Юлий помедлил, не замечая, как нарастает гнев Брута.

— Об этом еще рано говорить. Когда вернусь — все улажу. Кальпурния, я уверен, не станет возражать.

— Зато сенат станет. Сенат не одобрит твоих планов, — тихо проговорил Брут.

Юлий рассмеялся:

— Они не посмеют спорить, друг. Они будут почитать и меня, и царицу. Я дам начало династии, которая возродит империю.

— Ты говоришь о своей дочери? — спросил Брут.

Юлий держался за каменный подоконник и сияющими глазами смотрел на город — так, словно был его хозяином.

— Не могу скрывать новость, Брут. Это выше моих сил. Я говорю о своем сыне — он скоро родится. Царица ждет ребенка, и ее предсказатели говорят, что она родит мальчика. — Юлий громко и радостно рассмеялся. — Это непременно будет мальчик. Должны же боги быть милосердны.

Брут слегка отступил. Терпение у него лопнуло. Никакая дружба не выдержит подобной гордыни. Даже здесь, в Египте, Юлий не насытил свое честолюбие. Теперь он явится в Рим, обуянный мечтами, которые и не снились его поверженным врагам. Ни Сулла, ни Катон, ни сам Помпей не заходили так далеко.

— А республика… — запинаясь, начал Брут.

Юлий покачал головой:

— Была хороша — в свое время. Я отношусь к ней с уважением, но свою службу она уже сослужила. Когда я вернусь в Рим, мы начнем создавать империю.

ГЛАВА 30

Нил нес барку царицы на юг, через орошаемые своими водами земли. Вспархивали в небо тысячи вспугнутых птиц, в воздухе висел громкий щебет. Шли на вечерний водопой стада, и между животными смело прохаживались белые цапли. Здесь, на Ниле, Юлию удалось сбросить с плеч груз многолетних забот. Много месяцев у него не случалось приступов, и он чувствовал себя здоровым и сильным. О далеком Риме консул не думал; мысли Юлия занимала Клеопатра.

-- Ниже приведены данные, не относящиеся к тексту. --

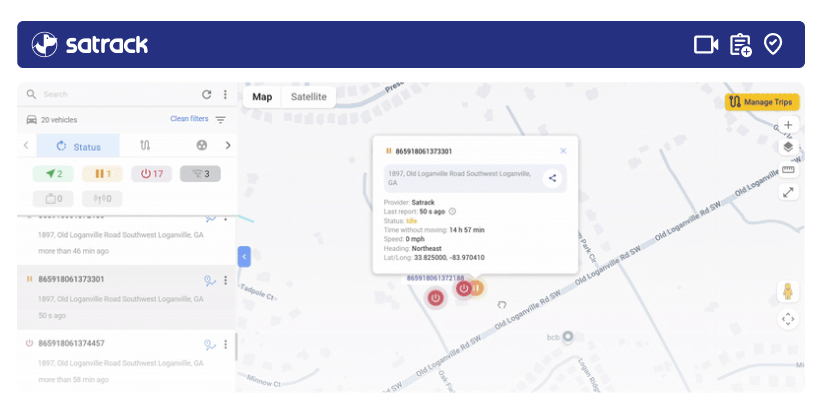Toggle the idle vehicles filter showing 1

click(102, 174)
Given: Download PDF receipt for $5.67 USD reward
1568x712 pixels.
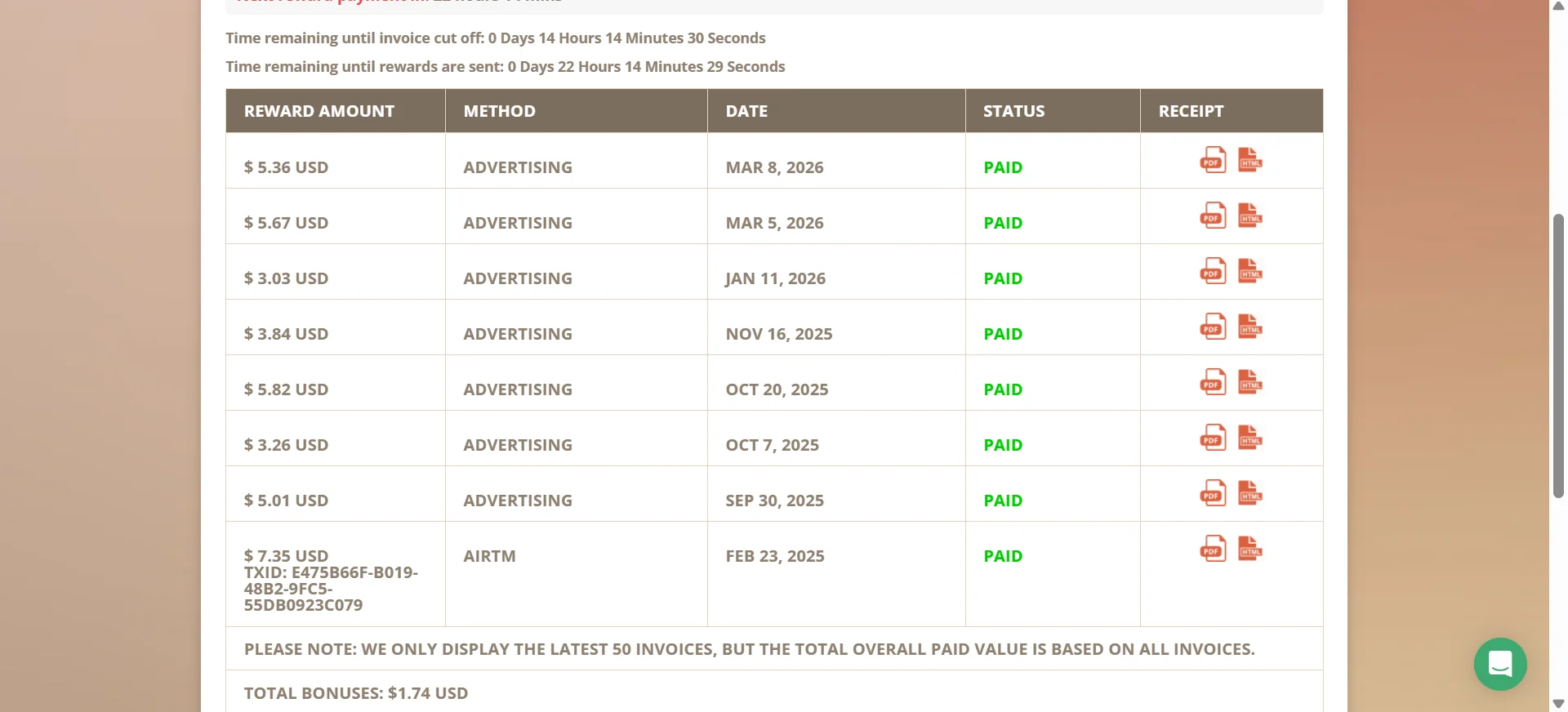Looking at the screenshot, I should point(1213,216).
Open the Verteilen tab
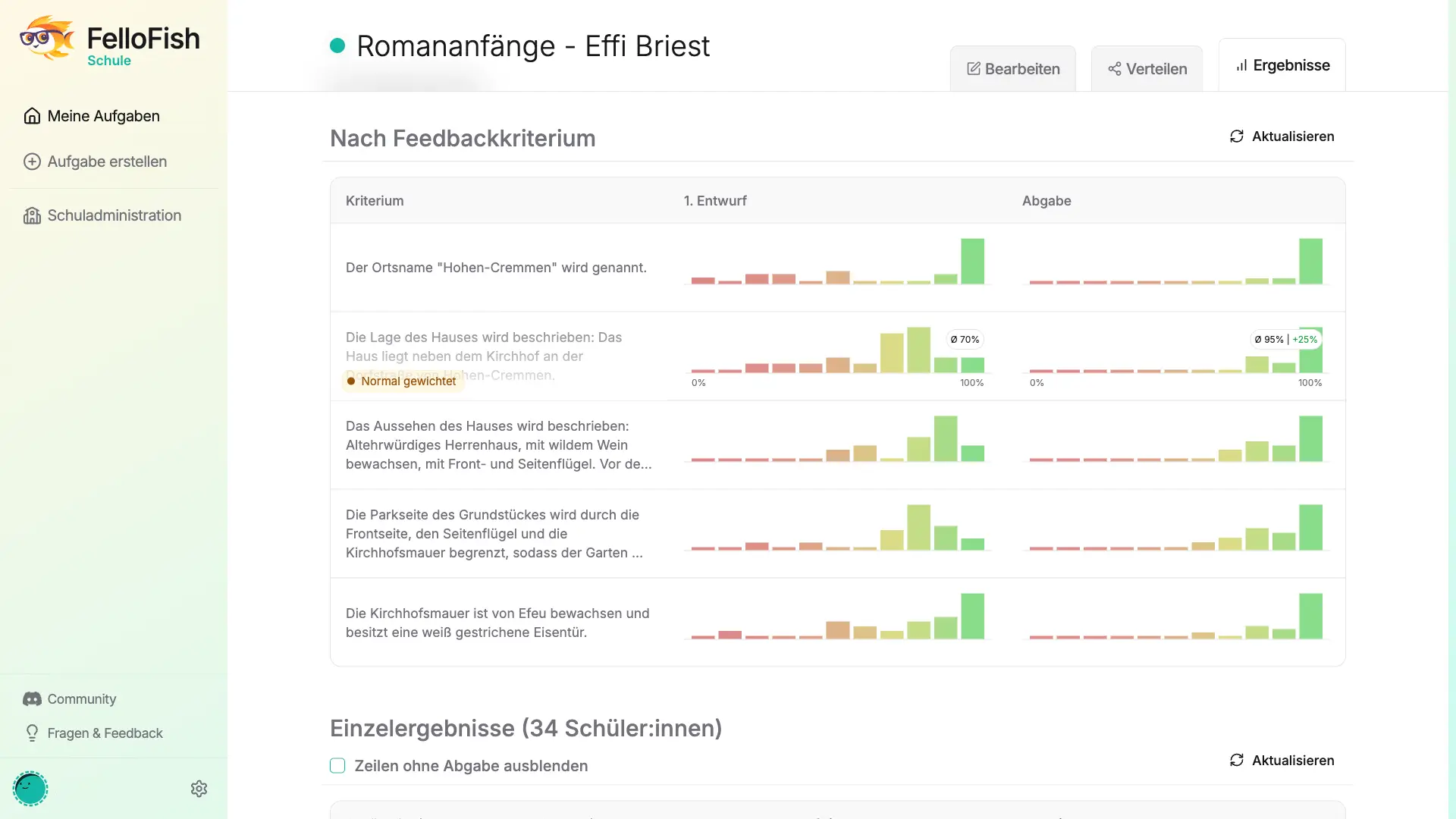This screenshot has height=819, width=1456. point(1147,69)
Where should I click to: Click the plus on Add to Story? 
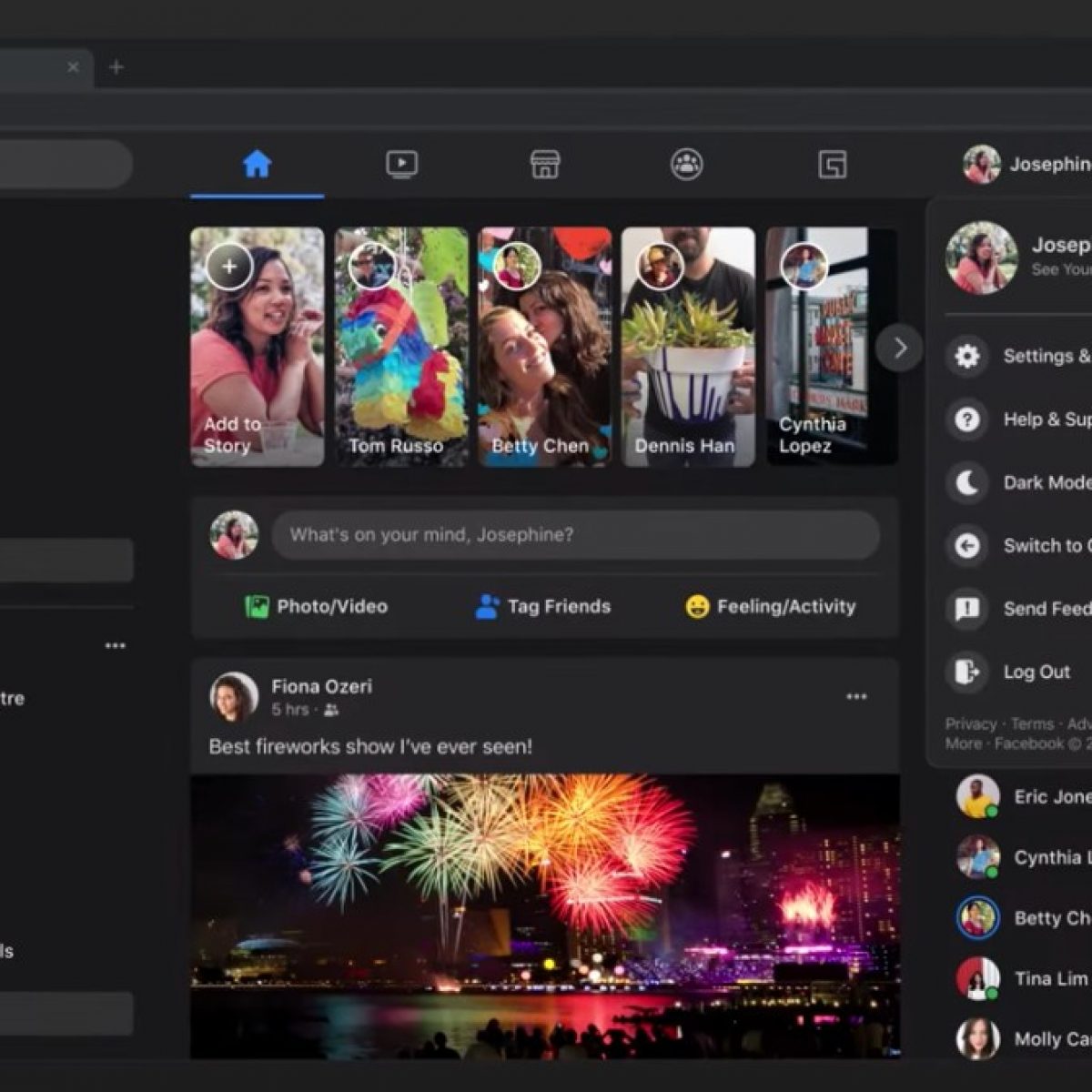tap(229, 267)
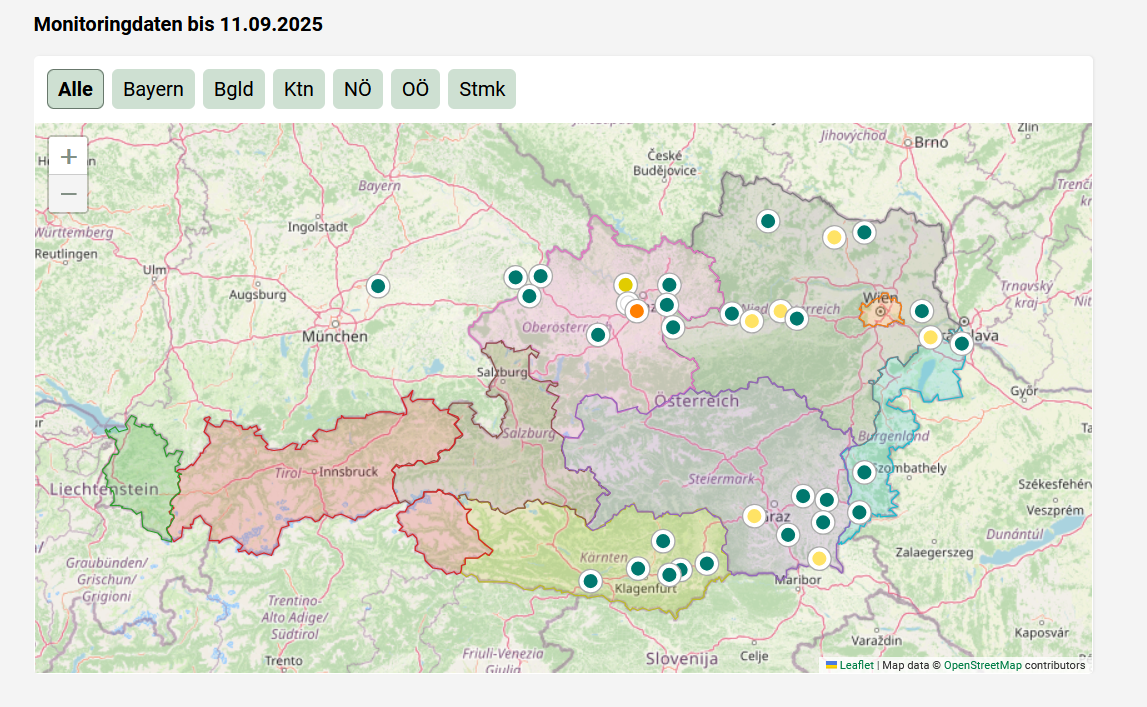This screenshot has height=707, width=1147.
Task: Choose the OÖ region button
Action: tap(415, 89)
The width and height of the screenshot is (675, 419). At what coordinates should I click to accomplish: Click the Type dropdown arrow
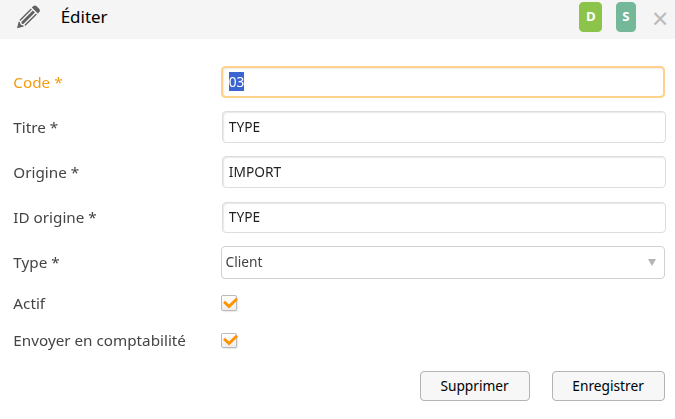(652, 262)
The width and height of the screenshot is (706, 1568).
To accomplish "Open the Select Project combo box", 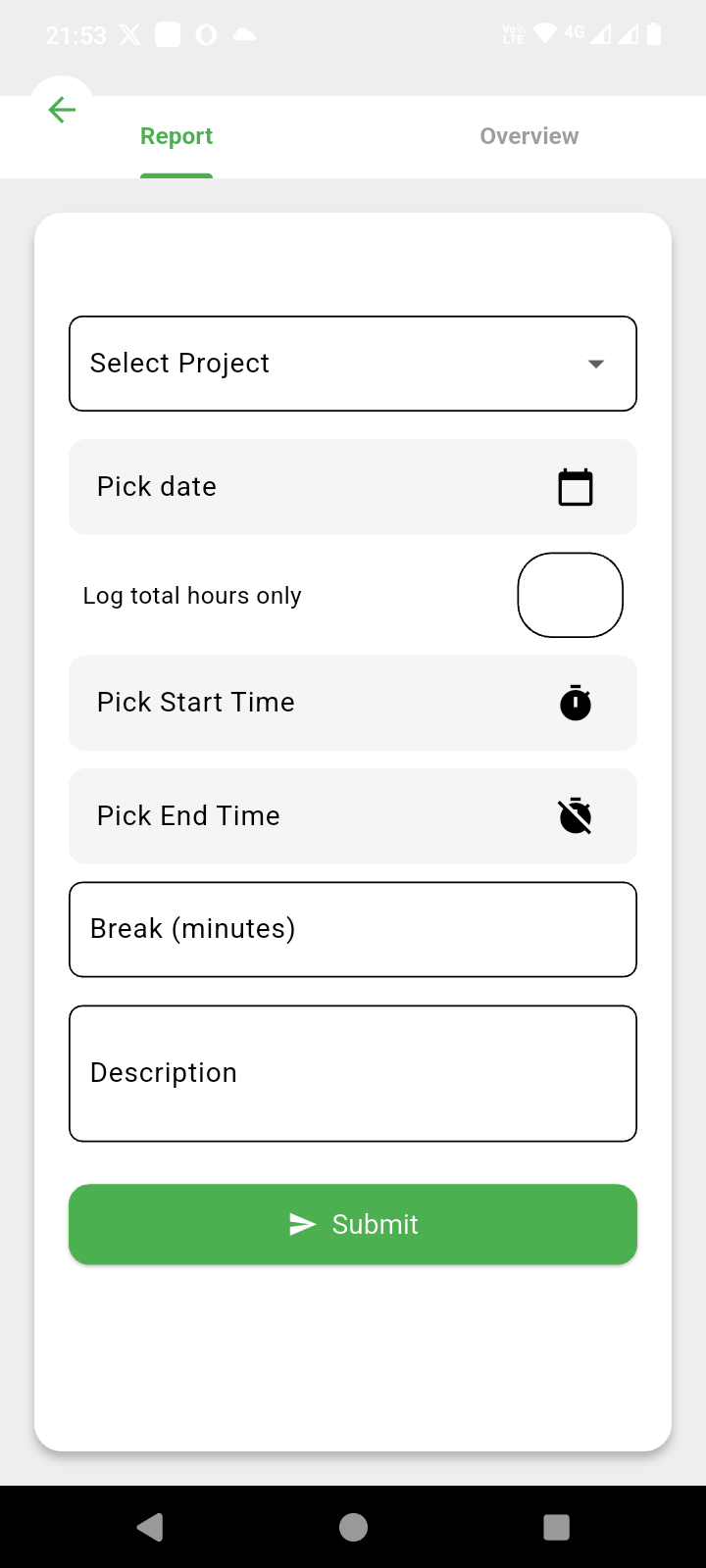I will (333, 364).
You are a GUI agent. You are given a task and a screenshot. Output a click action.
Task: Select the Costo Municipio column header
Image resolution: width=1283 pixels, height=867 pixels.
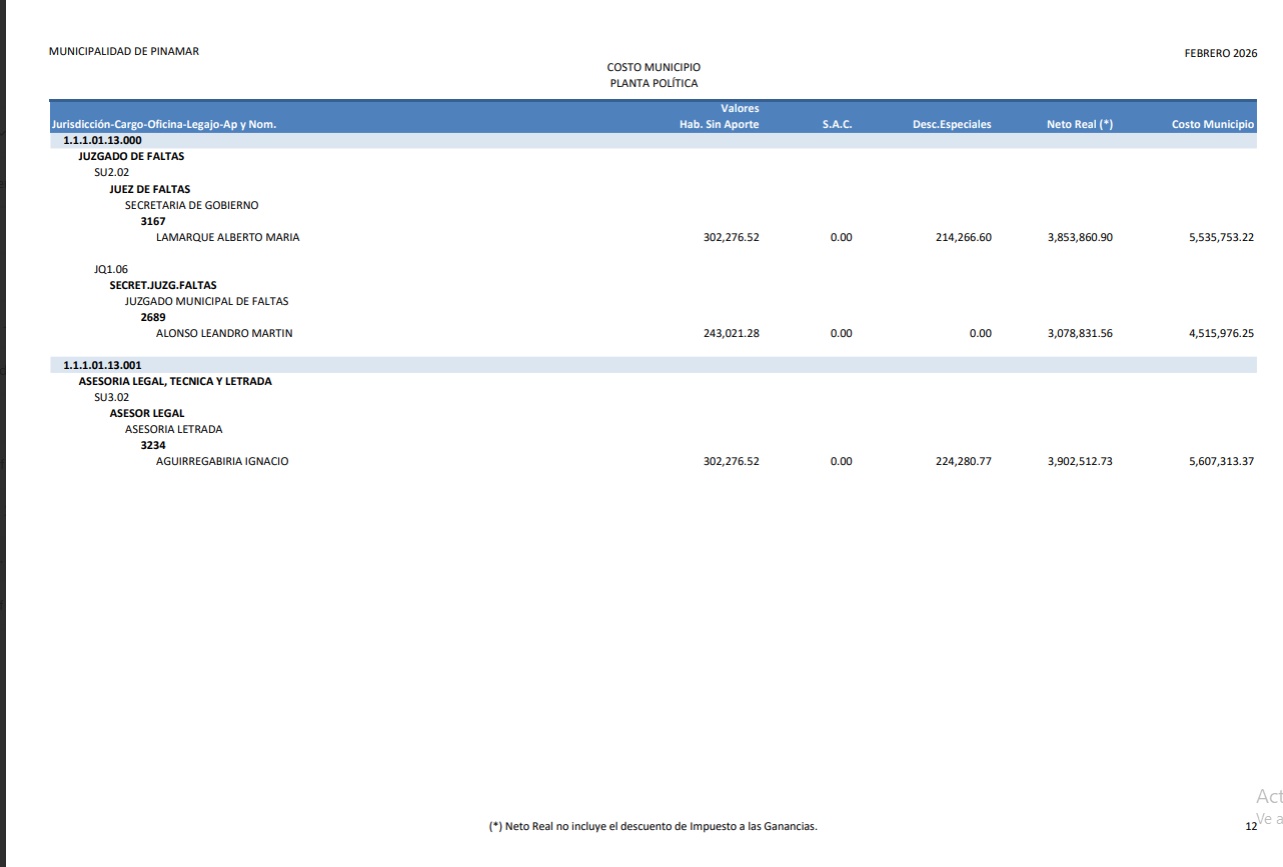(x=1212, y=125)
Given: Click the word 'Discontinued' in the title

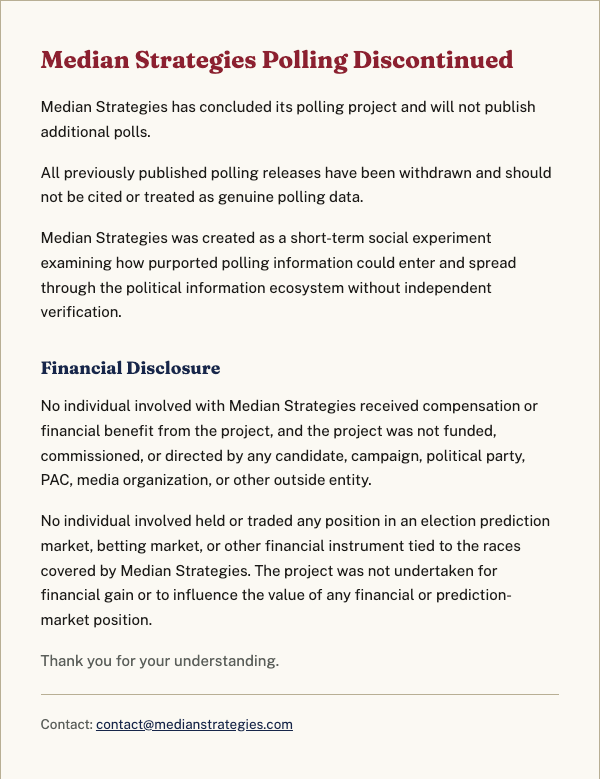Looking at the screenshot, I should 433,60.
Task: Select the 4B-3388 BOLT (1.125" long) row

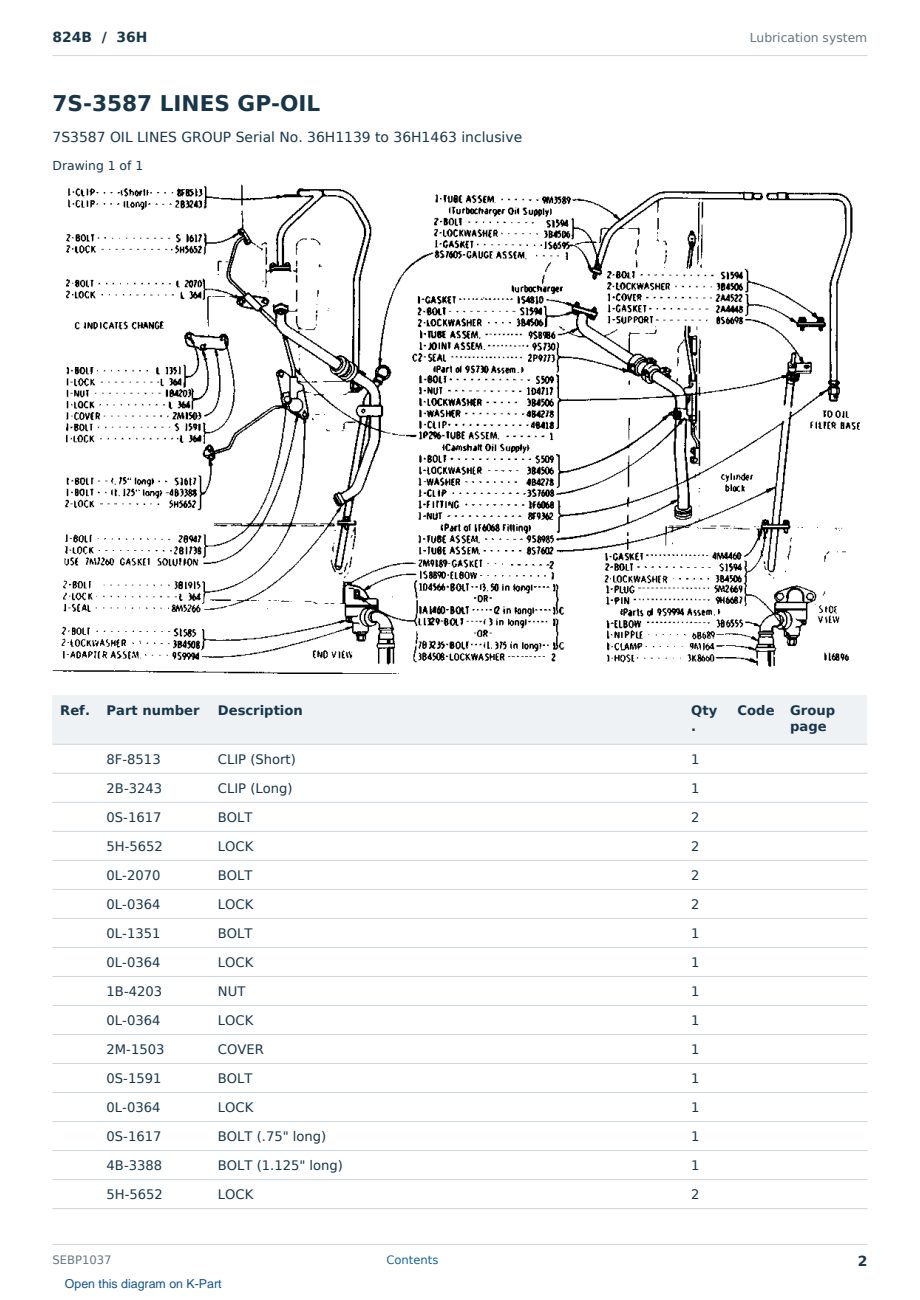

Они занимались любовью, когда им приходила охота, днем ли, ночью ли. Вначале Юлию было трудно не обращать внимания на рабов, от которых их отделял лишь легкий шелковый полог. Клеопатра, с рождения привыкшая к присутствию слуг, подшучивала над смущением римлянина и поддразнивала его. Он не выдерживал, срывал с нее одежду и начинал покрывать тело поцелуями, и тогда смех царицы переходил в прерывистое дыхание страсти.

Шестнадцать весел — по восемь с каждой стороны — несли барку по водам Нила. Разрезая воду, их посеребренные лопасти играли словно брошенные в воду монетки.